If you use ChatGPT a lot—maybe for work, school, or hunting down information—this update’s worth knowing about. OpenAI just rolled out a big upgrade to Deep Research, a tool they launched about a year ago (it used to be called DeepSearch). The changes make it a lot faster and more accurate, especially for research that needs several steps.
Deep Research started out as a way to help people tackle tricky research projects. Stuff that takes more than a quick search—like pulling together sources, double-checking info, and digging into details. With this update, it’s more organised, and you get more control.
Now you can limit your research to certain websites. Before, you had to mention your preferred sites in every prompt (which got old fast). Now, you just set it up in the system, and it sticks. For students, journalists, or anyone who only trusts a handful of sources—especially in India—this is a game changer. You get more relevant results and less junk.

Another handy feature is that you can connect apps during your research. These apps bring in solid data, so academic and professional work goes a lot smoother.
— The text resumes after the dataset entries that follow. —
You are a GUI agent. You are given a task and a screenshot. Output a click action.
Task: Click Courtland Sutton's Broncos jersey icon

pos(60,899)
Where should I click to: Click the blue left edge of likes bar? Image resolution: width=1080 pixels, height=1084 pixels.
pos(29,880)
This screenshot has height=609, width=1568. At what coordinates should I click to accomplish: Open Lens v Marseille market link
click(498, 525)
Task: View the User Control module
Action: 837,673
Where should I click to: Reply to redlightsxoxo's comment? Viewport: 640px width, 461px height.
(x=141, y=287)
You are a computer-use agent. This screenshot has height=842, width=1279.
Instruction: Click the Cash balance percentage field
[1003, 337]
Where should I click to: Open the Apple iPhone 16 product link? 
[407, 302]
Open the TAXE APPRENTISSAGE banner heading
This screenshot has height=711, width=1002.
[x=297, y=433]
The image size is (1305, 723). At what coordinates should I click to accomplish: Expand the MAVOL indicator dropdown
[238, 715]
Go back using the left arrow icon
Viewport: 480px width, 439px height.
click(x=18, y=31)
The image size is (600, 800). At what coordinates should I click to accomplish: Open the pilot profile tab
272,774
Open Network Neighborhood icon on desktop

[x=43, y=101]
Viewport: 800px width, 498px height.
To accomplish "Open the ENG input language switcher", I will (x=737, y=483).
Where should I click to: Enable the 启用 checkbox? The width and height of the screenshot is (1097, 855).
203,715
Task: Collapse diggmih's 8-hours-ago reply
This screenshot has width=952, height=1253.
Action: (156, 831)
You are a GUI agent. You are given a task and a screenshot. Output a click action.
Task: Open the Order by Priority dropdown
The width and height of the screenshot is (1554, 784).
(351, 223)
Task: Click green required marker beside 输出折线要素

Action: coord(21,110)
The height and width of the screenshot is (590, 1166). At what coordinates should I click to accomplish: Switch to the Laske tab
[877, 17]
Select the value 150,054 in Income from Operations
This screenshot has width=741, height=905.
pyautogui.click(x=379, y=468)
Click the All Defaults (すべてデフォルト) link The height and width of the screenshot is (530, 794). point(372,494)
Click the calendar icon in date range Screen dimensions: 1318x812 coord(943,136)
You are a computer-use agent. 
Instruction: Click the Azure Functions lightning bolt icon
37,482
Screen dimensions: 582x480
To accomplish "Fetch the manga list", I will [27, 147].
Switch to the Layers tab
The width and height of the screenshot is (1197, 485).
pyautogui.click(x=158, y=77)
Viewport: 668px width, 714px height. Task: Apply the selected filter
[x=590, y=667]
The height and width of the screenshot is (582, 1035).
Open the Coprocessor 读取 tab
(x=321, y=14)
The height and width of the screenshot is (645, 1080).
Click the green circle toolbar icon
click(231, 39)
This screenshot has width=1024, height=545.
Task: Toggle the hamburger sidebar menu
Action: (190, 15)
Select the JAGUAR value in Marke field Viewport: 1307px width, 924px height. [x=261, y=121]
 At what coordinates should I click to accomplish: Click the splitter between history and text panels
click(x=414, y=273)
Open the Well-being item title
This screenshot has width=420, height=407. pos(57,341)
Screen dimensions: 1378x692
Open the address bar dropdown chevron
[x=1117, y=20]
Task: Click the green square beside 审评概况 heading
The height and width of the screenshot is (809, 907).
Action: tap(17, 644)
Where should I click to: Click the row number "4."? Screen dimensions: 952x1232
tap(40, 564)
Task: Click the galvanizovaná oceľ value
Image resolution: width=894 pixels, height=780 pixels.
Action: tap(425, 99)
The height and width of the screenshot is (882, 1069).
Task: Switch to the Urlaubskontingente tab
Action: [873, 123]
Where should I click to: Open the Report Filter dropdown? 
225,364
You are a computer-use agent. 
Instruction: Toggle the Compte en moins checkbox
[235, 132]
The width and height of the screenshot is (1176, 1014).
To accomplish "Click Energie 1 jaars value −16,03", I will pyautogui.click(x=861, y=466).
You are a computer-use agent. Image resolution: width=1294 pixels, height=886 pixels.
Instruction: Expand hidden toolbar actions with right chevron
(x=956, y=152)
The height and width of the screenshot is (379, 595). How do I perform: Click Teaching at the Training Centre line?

Editing your research plan is easier
In the past, if you wanted to change your plan after subscribing, you had to scrap it and start over. Now, you could adjust your goals or steps before you dive in.
That saves time and makes big projects way less stressful.
They have also added a full-screen report viewer. It’s clean and easy to read, set up like a real document. Your index sits on the left, and sources show up on the right, so you can focus and edit without distractions.
One of the important things is that OpenAI also updated the GPT-5.2 Instant model.
It’s sharper now, giving you better answers, summaries, and data breakdowns. Reasoning and interpretation tasks feel smoother and more on point.
All in all, these upgrades make research with ChatGPT a lot more practical and efficient.